Collected data entries:

☆ ☆ ☆ ☆

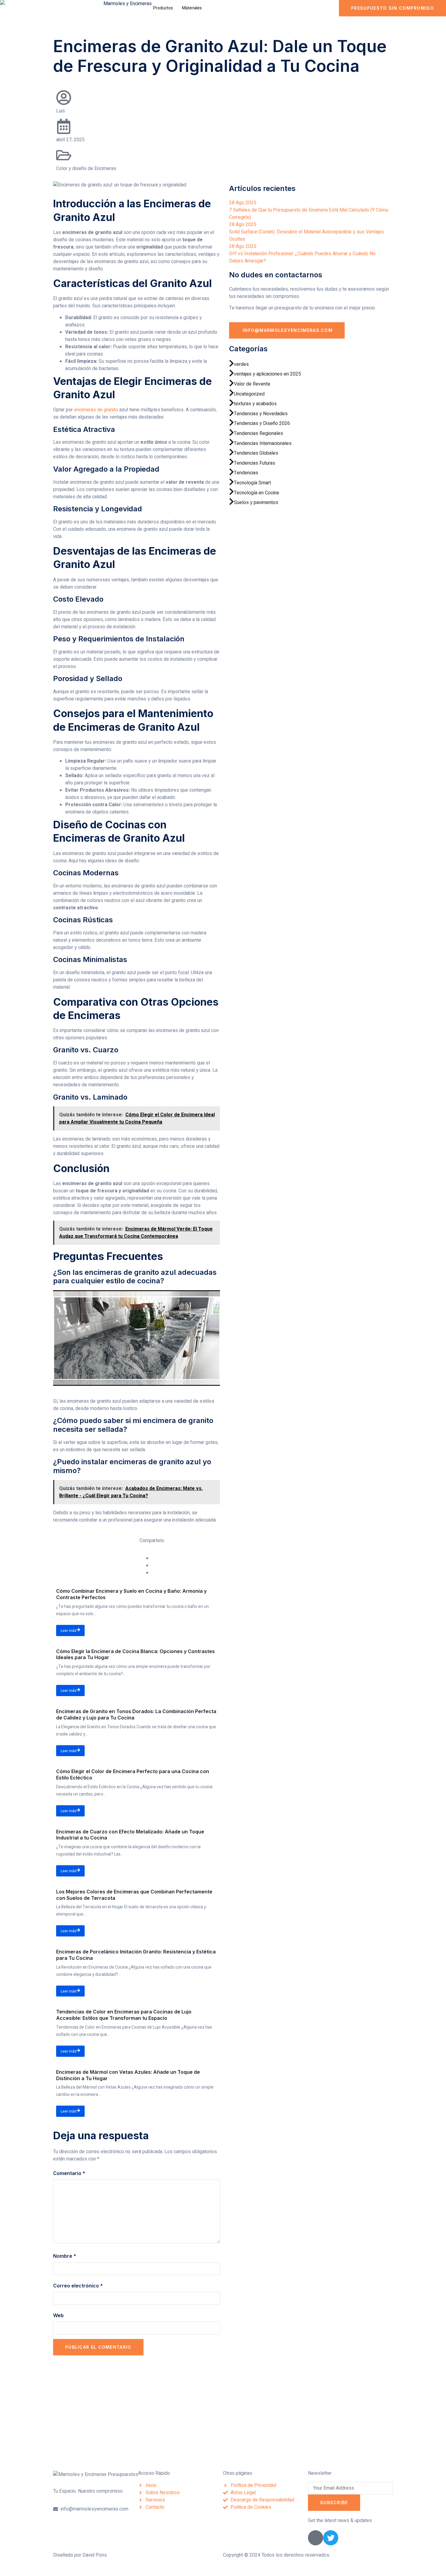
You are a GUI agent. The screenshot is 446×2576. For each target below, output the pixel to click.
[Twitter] (330, 2537)
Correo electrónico (78, 2286)
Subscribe (334, 2502)
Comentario (69, 2173)
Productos (163, 8)
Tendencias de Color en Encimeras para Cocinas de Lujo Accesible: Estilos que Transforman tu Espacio (123, 2015)
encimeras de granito (96, 409)
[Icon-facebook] (315, 2537)
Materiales (192, 8)
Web (58, 2315)
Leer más (68, 1630)
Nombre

☆ ☆ ☆ ☆

Task:
Exact copy, no pictures: reproduce every entry shown above.

Your response:
You are a GUI agent. The screenshot is 446×2576. For each target below, output the pixel to click.
[Twitter] (330, 2537)
Correo electrónico (78, 2286)
Subscribe (334, 2502)
Comentario (69, 2173)
Productos (163, 8)
Tendencias de Color en Encimeras para Cocinas de Lujo Accesible: Estilos que Transforman tu Espacio (123, 2015)
encimeras de granito (96, 409)
[Icon-facebook] (315, 2537)
Materiales (192, 8)
Web (58, 2315)
Leer más (68, 1630)
Nombre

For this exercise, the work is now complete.